Инструкция к заданию> В строках с самого начала и до строки с «Action: (x=982, y=467)» включительно замени «Task» на «Goal», всё остальное оставь без изменений. Картинки в ответ не включай.

Указание на слова и элементы:
────
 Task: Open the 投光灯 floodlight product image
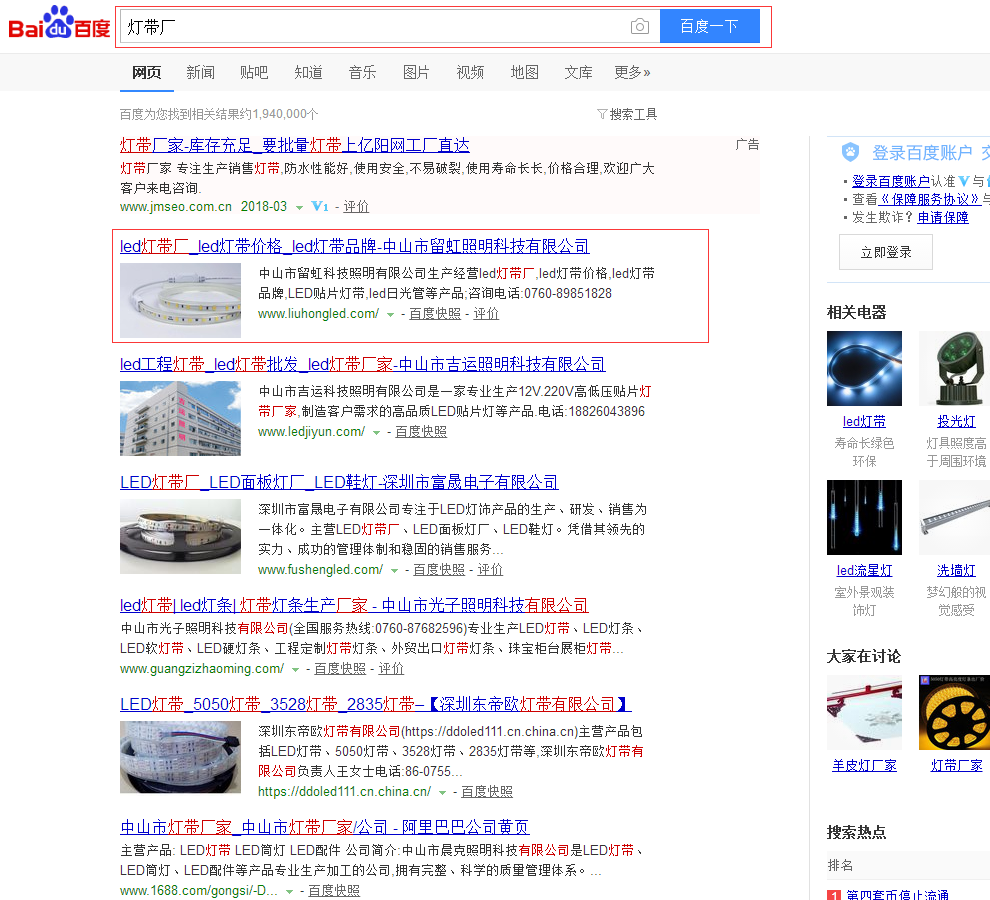coord(954,369)
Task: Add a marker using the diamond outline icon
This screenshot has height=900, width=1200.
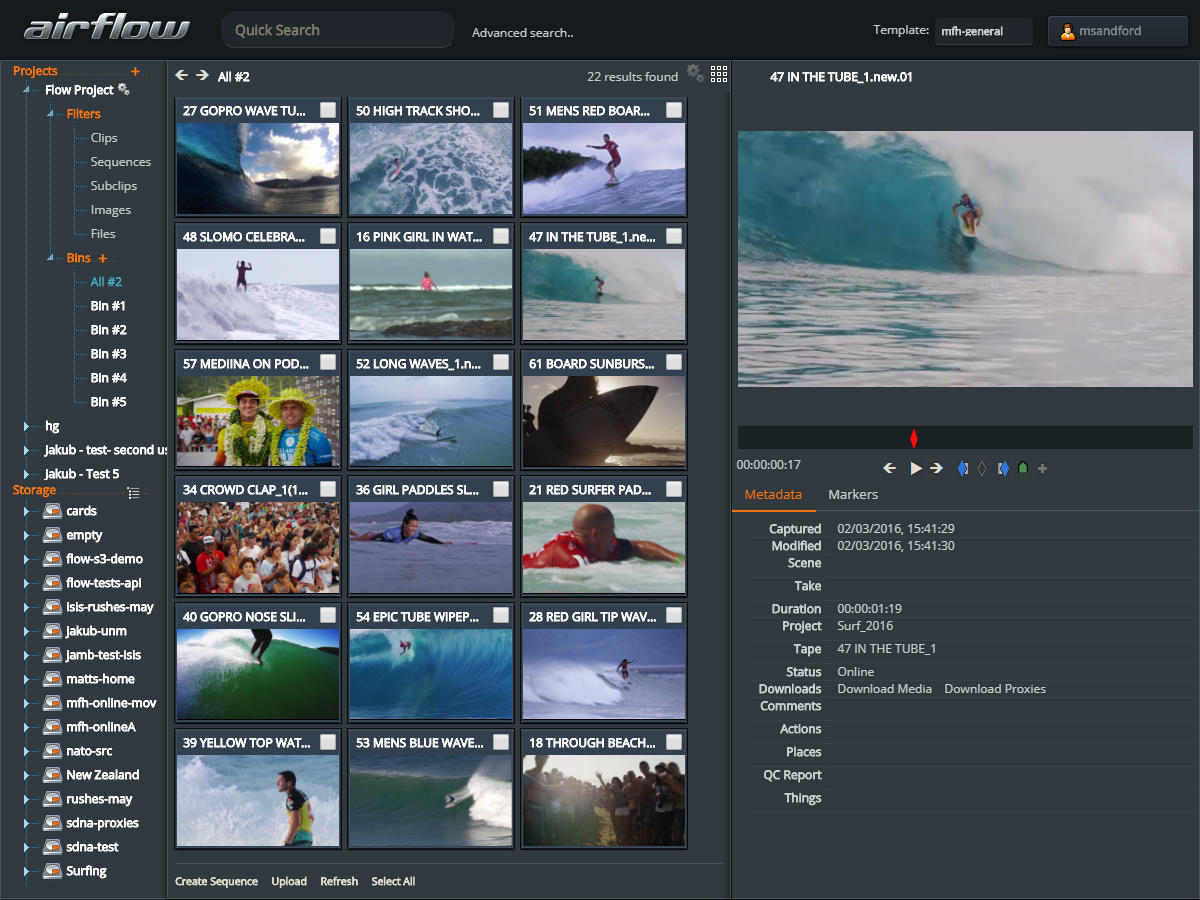Action: (x=982, y=467)
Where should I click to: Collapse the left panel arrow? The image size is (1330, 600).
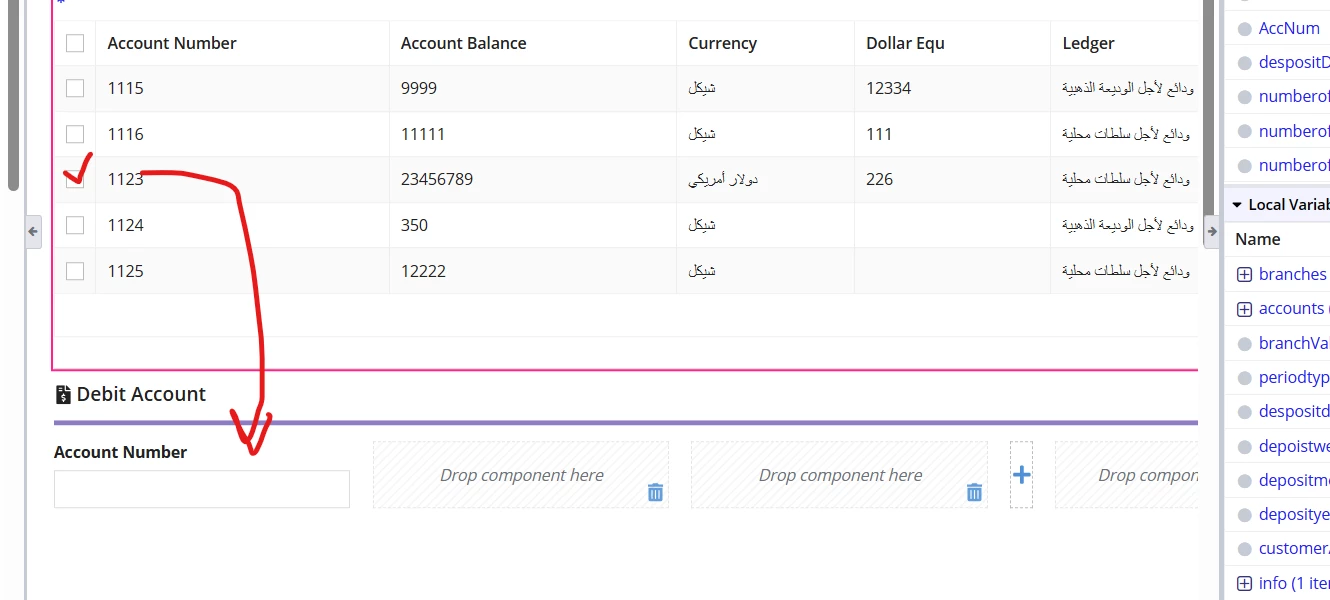click(x=33, y=231)
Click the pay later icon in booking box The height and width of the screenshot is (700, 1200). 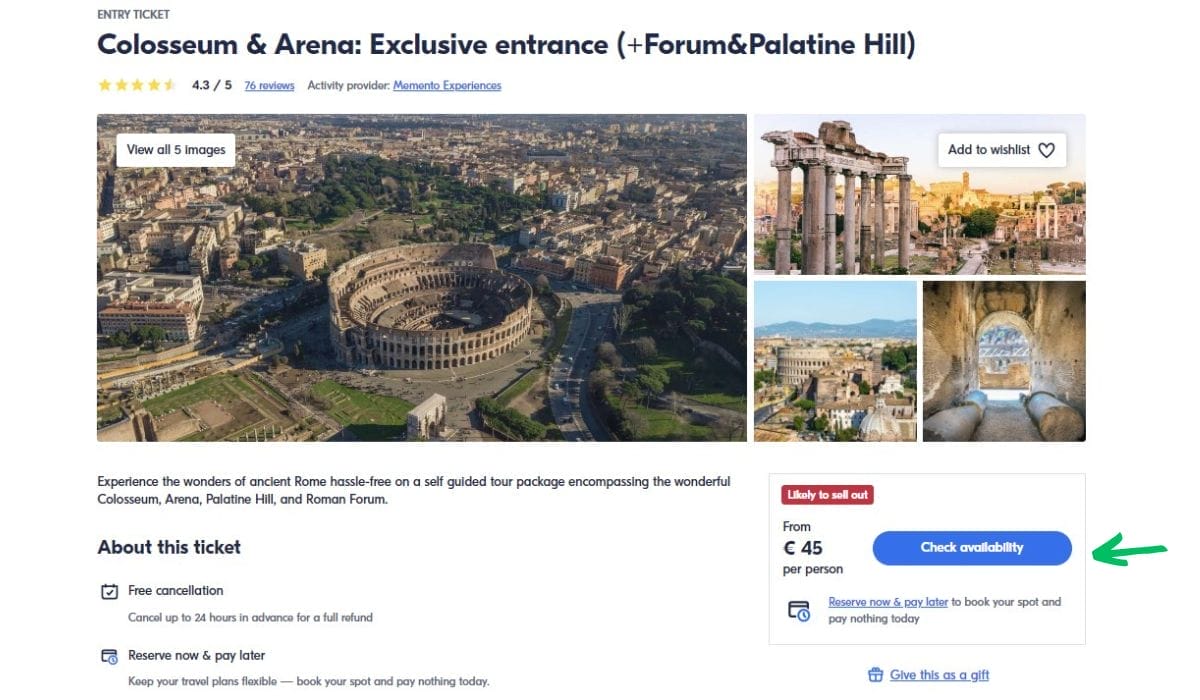coord(798,610)
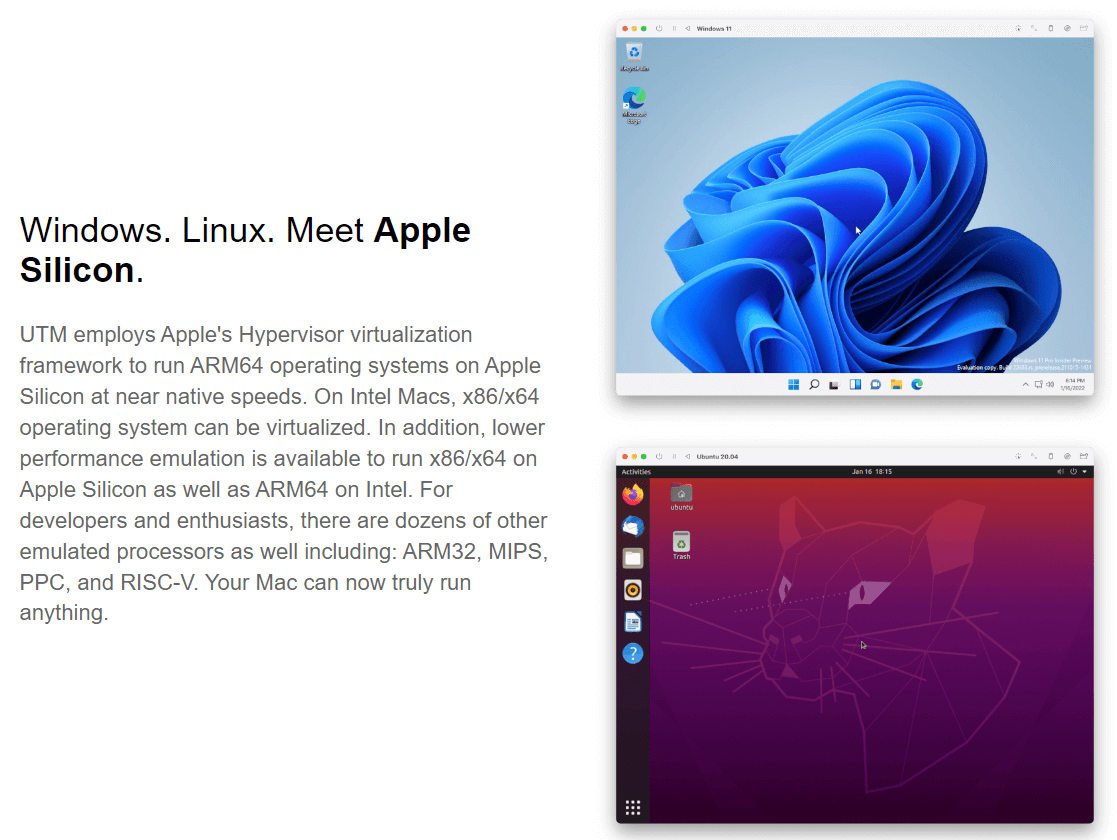Image resolution: width=1117 pixels, height=840 pixels.
Task: Open Ubuntu Help question mark icon
Action: (x=632, y=654)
────
Ответ к заданию>
 Goal: Open the 投光灯 floodlight product image
coord(954,369)
Goal: Add a marker using the diamond outline icon
This screenshot has height=900, width=1200.
Action: (x=982, y=467)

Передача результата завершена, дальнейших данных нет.